### RECORD SET
-- Opening Marker --
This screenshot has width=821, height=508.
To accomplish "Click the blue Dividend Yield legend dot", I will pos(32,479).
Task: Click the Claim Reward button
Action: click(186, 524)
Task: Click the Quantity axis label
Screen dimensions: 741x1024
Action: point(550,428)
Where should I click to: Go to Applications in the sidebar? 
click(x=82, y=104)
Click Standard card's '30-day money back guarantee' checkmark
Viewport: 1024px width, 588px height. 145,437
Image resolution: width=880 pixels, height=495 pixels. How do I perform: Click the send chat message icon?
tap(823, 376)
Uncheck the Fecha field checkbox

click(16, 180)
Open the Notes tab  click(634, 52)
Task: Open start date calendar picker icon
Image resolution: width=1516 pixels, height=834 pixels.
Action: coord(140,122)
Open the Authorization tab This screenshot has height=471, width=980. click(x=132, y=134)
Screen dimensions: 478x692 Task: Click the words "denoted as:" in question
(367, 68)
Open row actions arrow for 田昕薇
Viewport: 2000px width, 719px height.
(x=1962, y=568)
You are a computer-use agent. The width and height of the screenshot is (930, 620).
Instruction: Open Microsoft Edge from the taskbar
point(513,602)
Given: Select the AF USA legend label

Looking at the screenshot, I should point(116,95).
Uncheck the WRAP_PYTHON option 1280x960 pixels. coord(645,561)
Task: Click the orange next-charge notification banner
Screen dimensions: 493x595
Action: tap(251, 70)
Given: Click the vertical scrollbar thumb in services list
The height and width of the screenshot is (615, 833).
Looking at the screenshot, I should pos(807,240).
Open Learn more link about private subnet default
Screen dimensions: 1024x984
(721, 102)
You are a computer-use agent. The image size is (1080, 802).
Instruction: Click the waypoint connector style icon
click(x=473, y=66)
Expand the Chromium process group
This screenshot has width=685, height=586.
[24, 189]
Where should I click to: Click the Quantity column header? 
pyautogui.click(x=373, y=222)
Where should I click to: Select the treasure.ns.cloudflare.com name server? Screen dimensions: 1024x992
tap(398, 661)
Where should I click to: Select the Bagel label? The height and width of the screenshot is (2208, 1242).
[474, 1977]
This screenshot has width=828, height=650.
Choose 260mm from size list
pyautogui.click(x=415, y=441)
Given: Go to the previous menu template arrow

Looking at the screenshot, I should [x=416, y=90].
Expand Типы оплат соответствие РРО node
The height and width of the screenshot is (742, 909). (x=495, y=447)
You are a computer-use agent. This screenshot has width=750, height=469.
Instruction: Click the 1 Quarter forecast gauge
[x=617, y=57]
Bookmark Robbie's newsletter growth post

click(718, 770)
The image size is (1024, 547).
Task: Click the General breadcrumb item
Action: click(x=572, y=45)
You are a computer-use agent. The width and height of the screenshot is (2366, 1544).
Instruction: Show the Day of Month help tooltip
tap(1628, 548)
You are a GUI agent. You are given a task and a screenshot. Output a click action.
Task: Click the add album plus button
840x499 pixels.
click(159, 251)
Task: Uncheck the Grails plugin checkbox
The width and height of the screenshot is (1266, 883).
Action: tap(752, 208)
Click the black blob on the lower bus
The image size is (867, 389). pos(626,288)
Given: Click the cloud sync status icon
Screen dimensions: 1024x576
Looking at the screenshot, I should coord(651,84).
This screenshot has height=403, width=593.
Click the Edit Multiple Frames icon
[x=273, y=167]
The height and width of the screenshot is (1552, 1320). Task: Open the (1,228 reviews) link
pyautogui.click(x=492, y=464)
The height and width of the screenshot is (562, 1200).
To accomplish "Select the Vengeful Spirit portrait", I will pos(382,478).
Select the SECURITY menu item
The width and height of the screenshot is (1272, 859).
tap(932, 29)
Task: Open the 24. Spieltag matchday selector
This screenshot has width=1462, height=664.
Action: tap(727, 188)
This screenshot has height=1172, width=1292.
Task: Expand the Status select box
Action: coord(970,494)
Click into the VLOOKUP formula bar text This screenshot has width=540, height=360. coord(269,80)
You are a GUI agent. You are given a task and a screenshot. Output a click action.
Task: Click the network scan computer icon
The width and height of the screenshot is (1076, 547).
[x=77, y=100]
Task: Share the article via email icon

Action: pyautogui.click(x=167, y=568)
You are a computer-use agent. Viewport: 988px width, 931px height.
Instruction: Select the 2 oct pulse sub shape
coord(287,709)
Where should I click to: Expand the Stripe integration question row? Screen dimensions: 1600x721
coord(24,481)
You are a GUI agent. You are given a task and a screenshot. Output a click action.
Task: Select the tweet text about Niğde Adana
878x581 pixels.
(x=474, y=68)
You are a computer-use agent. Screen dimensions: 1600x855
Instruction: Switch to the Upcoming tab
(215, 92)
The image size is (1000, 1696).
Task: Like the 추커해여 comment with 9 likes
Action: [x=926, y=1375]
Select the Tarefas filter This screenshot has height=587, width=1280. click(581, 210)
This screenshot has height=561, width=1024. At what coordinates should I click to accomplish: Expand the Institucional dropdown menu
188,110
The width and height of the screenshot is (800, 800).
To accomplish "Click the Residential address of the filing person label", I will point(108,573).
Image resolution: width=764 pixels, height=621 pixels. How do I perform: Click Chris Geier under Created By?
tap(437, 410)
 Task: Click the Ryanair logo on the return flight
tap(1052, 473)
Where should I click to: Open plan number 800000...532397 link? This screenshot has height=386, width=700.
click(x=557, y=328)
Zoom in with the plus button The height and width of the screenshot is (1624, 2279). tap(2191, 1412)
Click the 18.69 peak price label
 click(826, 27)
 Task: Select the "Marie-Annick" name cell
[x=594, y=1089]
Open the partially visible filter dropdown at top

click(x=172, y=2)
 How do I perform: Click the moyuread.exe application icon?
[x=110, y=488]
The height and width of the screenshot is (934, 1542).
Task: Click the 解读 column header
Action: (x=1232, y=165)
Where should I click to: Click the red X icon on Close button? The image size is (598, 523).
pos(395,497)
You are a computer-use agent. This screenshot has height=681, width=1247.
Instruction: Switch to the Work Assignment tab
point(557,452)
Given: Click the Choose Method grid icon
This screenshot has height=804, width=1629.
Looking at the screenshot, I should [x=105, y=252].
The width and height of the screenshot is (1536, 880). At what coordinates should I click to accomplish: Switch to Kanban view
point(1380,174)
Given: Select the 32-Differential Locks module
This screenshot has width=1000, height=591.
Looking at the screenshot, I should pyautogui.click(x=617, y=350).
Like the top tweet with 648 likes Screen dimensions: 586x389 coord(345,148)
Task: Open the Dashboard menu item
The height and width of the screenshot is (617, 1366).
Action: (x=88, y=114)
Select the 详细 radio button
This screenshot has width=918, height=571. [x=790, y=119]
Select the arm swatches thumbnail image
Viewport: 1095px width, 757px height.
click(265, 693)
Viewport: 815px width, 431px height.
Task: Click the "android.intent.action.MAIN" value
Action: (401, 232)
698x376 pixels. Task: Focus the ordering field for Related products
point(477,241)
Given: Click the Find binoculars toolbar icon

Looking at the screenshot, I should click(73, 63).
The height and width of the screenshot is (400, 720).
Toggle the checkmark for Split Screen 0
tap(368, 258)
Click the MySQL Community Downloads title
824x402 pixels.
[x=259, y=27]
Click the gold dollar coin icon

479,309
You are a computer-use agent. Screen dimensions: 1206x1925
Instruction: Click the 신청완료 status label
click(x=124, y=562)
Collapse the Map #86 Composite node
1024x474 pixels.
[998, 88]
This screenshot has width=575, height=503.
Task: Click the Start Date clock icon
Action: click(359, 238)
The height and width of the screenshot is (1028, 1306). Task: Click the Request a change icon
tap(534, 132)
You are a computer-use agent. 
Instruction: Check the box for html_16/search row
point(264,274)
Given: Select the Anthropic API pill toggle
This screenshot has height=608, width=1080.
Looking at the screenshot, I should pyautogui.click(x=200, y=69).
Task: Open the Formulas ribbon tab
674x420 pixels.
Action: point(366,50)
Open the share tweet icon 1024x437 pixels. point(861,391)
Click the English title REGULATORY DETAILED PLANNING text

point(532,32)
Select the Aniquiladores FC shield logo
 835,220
-- Closing Marker --
### WORK REQUIRED
The final stretch of the listing, from the line containing "Task: Open the Dashboard menu item" through its last line, both included, is to be output exactly and by itself.

### ANSWER TO THIS PROBLEM
Task: Open the Dashboard menu item
The height and width of the screenshot is (617, 1366).
Action: (x=88, y=114)
Select the 详细 radio button
This screenshot has width=918, height=571. [x=790, y=119]
Select the arm swatches thumbnail image
Viewport: 1095px width, 757px height.
click(265, 693)
Viewport: 815px width, 431px height.
Task: Click the "android.intent.action.MAIN" value
Action: (401, 232)
698x376 pixels. Task: Focus the ordering field for Related products
point(477,241)
Given: Click the Find binoculars toolbar icon

Looking at the screenshot, I should click(73, 63).
The height and width of the screenshot is (400, 720).
Toggle the checkmark for Split Screen 0
tap(368, 258)
Click the MySQL Community Downloads title
824x402 pixels.
[x=259, y=27]
Click the gold dollar coin icon

479,309
You are a computer-use agent. Screen dimensions: 1206x1925
Instruction: Click the 신청완료 status label
click(x=124, y=562)
Collapse the Map #86 Composite node
1024x474 pixels.
[998, 88]
This screenshot has width=575, height=503.
Task: Click the Start Date clock icon
Action: click(359, 238)
The height and width of the screenshot is (1028, 1306). Task: Click the Request a change icon
tap(534, 132)
You are a computer-use agent. 
Instruction: Check the box for html_16/search row
point(264,274)
Given: Select the Anthropic API pill toggle
This screenshot has height=608, width=1080.
Looking at the screenshot, I should pyautogui.click(x=200, y=69).
Task: Open the Formulas ribbon tab
674x420 pixels.
Action: point(366,50)
Open the share tweet icon 1024x437 pixels. point(861,391)
Click the English title REGULATORY DETAILED PLANNING text

point(532,32)
Select the Aniquiladores FC shield logo
 835,220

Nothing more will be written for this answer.